Carmem ainda se lembrava gostosamente de seu pai, Genro, tocando com vigor e entusiasmo os negócios da mina. Não mais se recordava de quando isso havia ocorrido, fazia muito tempo, mas as lembranças a perseguiam sempre.
Genro enviuvara ainda jovem. Carmem era sua filha única: a esposa morrera no trabalho de parto do segundo filho, que acabou não resistindo também. A menina foi criada numa ampla casa, cercada por uma sebe verde e coalhada de plantas. Era solitária, entretanto. As outras crianças evitavam procurar a riquinha, como era conhecida, e Carmem substituía os amigos por bonecas de pano que espalhava por todos os cantos da casa. Era solitária, porém feliz.
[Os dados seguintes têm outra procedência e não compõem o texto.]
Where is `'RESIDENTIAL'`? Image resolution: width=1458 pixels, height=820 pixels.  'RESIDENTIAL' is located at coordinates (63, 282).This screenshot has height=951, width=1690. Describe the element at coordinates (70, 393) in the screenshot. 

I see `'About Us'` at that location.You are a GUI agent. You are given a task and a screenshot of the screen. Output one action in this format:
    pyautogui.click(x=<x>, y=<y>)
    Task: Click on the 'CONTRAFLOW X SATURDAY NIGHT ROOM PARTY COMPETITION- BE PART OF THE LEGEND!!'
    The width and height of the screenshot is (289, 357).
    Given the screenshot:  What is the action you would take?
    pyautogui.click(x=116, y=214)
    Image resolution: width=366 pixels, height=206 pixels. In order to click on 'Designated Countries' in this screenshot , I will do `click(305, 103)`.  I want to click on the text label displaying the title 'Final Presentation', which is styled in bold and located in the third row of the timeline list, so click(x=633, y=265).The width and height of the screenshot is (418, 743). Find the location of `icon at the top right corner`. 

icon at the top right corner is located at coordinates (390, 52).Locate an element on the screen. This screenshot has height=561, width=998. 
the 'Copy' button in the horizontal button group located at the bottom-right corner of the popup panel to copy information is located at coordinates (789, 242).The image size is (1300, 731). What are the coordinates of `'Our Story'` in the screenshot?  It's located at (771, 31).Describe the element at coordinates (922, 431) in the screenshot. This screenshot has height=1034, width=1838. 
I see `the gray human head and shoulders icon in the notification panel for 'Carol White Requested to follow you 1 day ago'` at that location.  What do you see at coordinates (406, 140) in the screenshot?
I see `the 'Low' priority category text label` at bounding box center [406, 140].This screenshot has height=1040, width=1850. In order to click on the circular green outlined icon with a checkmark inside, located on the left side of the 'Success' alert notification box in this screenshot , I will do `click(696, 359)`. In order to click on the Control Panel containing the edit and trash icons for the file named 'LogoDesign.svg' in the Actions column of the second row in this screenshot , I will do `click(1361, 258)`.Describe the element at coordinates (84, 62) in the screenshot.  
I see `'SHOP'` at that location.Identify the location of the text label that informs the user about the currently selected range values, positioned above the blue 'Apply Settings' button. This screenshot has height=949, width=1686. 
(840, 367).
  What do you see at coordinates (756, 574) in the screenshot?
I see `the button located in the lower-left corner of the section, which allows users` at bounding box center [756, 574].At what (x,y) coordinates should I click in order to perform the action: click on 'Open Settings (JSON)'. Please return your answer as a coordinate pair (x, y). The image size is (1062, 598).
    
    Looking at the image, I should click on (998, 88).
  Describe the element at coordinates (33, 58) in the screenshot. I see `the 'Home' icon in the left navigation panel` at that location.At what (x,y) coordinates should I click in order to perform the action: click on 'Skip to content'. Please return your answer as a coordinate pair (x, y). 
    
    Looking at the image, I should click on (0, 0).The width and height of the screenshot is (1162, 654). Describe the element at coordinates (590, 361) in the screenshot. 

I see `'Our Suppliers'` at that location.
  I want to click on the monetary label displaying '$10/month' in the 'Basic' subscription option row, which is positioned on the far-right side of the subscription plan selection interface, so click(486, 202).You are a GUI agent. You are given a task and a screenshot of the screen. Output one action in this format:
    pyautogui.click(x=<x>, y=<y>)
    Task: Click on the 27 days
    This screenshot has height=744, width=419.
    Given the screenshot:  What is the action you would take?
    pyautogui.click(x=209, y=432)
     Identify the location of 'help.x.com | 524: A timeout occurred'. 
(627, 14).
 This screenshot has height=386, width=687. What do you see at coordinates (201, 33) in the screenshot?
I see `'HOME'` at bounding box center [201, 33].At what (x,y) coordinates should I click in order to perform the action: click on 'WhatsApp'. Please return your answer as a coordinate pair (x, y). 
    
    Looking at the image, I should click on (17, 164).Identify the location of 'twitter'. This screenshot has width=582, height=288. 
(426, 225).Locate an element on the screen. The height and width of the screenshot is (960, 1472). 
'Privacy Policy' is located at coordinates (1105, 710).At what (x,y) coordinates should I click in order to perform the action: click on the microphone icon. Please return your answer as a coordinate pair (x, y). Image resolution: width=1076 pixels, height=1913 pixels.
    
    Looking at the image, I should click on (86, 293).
Genro era um homem dedicado inteiramente aos negócios da mina de ouro. Só aparecia em casa depois que anoitecia, cansado, onde encontrava a pequena Carmem - a quem ele chamava carinhosamente de Bilila - a brincar com seus bonecos. A menina já passara da idade de brincar com bonecos, tinha pouco mais de doze anos, e Genro matutava com os botões o que estaria errado com ele e a filha para não conseguirem praticamente nenhum tipo de amizade no lugar. O homem era estigmatizado por ter dinheiro, ou era o que a população imaginava. Genro estava praticamente falido, com a mina de ouro dando apenas o suficiente para pagar parte das dívidas e para honrar os salários dos empregados. Isso não iria durar muito, ele sabia. Porém, na cabeça do povo Genro era um homem rico e poderoso, e todos mantinham prudente distância. Carmem era quem mais sofria com tudo isso, tendo sempre como única companhia uma velha ama-seca. Dona Gorete era o nome dela, e viera da Bahia.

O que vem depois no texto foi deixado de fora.